Starting at the first line below, copy through to the last line exactly.

** Data for analysis follows **

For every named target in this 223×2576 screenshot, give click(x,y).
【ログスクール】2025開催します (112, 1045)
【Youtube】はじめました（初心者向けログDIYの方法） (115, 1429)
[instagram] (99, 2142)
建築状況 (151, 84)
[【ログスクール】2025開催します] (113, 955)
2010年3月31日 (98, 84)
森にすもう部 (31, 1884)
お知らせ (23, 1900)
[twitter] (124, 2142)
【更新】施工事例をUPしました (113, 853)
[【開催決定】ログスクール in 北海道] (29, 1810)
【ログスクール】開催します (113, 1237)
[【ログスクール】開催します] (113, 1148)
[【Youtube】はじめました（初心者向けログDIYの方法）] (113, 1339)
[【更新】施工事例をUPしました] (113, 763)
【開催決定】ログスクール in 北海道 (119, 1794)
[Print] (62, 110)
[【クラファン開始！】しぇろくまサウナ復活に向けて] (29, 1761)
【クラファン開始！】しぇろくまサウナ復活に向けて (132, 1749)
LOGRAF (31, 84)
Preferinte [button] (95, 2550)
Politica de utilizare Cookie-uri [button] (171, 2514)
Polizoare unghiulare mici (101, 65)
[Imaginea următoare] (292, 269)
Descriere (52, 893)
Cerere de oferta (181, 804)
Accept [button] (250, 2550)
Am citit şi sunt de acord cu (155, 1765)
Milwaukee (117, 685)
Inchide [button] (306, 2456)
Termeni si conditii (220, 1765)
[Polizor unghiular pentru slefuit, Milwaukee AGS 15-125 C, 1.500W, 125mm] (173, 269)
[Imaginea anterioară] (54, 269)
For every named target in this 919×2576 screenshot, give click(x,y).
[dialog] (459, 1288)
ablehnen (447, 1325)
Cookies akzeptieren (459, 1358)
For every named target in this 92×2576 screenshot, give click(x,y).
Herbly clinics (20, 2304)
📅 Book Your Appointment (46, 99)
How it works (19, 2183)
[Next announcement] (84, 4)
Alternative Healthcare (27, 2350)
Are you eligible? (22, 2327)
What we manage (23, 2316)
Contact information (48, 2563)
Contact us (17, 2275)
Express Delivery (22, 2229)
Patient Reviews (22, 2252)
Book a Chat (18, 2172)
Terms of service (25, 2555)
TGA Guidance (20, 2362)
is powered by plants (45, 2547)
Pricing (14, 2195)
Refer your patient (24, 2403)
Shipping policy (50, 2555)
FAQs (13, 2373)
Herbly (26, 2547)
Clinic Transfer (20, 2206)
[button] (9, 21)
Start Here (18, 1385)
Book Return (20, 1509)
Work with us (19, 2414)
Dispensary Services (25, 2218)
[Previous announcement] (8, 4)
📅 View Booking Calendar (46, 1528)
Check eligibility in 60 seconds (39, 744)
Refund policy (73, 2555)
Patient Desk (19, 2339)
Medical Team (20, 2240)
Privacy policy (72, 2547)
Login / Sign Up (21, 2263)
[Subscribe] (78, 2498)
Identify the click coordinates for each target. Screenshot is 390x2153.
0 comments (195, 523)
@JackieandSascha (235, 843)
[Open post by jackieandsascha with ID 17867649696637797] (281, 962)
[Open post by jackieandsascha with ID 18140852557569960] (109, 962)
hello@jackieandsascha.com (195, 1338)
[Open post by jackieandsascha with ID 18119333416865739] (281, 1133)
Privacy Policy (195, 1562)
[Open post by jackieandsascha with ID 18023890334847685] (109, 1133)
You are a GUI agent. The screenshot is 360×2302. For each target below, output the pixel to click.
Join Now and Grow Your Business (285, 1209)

** End of Data for analysis **

Result
For every named target in this 223×2576 screenshot, give click(x,y).
【ログスクール】2025開催します (112, 1045)
【Youtube】はじめました（初心者向けログDIYの方法） (115, 1429)
[instagram] (99, 2142)
建築状況 (151, 84)
[【ログスクール】2025開催します] (113, 955)
2010年3月31日 (98, 84)
森にすもう部 (31, 1884)
お知らせ (23, 1900)
[twitter] (124, 2142)
【更新】施工事例をUPしました (113, 853)
[【開催決定】ログスクール in 北海道] (29, 1810)
【ログスクール】開催します (113, 1237)
[【ログスクール】開催します] (113, 1148)
[【Youtube】はじめました（初心者向けログDIYの方法）] (113, 1339)
[【更新】施工事例をUPしました] (113, 763)
【開催決定】ログスクール in 北海道 (119, 1794)
[Print] (62, 110)
[【クラファン開始！】しぇろくまサウナ復活に向けて] (29, 1761)
【クラファン開始！】しぇろくまサウナ復活に向けて (132, 1749)
LOGRAF (31, 84)
Preferinte [button] (95, 2550)
Politica de utilizare Cookie-uri [button] (171, 2514)
Polizoare unghiulare mici (101, 65)
[Imaginea următoare] (292, 269)
Descriere (52, 893)
Cerere de oferta (181, 804)
Accept [button] (250, 2550)
Am citit şi sunt de acord cu (155, 1765)
Milwaukee (117, 685)
Inchide [button] (306, 2456)
Termeni si conditii (220, 1765)
[Polizor unghiular pentru slefuit, Milwaukee AGS 15-125 C, 1.500W, 125mm] (173, 269)
[Imaginea anterioară] (54, 269)
For every named target in this 919×2576 screenshot, give click(x,y).
[dialog] (459, 1288)
ablehnen (447, 1325)
Cookies akzeptieren (459, 1358)
For every named target in this 92×2576 screenshot, give click(x,y).
Herbly clinics (20, 2304)
📅 Book Your Appointment (46, 99)
How it works (19, 2183)
[Next announcement] (84, 4)
Alternative Healthcare (27, 2350)
Are you eligible? (22, 2327)
What we manage (23, 2316)
Contact information (48, 2563)
Contact us (17, 2275)
Express Delivery (22, 2229)
Patient Reviews (22, 2252)
Book a Chat (18, 2172)
Terms of service (25, 2555)
TGA Guidance (20, 2362)
is powered by plants (45, 2547)
Pricing (14, 2195)
Refer your patient (24, 2403)
Shipping policy (50, 2555)
FAQs (13, 2373)
Herbly (26, 2547)
Clinic Transfer (20, 2206)
[button] (9, 21)
Start Here (18, 1385)
Book Return (20, 1509)
Work with us (19, 2414)
Dispensary Services (25, 2218)
[Previous announcement] (8, 4)
📅 View Booking Calendar (46, 1528)
Check eligibility in 60 seconds (39, 744)
Refund policy (73, 2555)
Patient Desk (19, 2339)
Medical Team (20, 2240)
Privacy policy (72, 2547)
Login / Sign Up (21, 2263)
[Subscribe] (78, 2498)
Identify the click coordinates for each target. Screenshot is 390x2153.
0 comments (195, 523)
@JackieandSascha (235, 843)
[Open post by jackieandsascha with ID 17867649696637797] (281, 962)
[Open post by jackieandsascha with ID 18140852557569960] (109, 962)
hello@jackieandsascha.com (195, 1338)
[Open post by jackieandsascha with ID 18119333416865739] (281, 1133)
Privacy Policy (195, 1562)
[Open post by jackieandsascha with ID 18023890334847685] (109, 1133)
You are a GUI agent. The screenshot is 360×2302. For each target below, output the pixel to click.
Join Now and Grow Your Business (285, 1209)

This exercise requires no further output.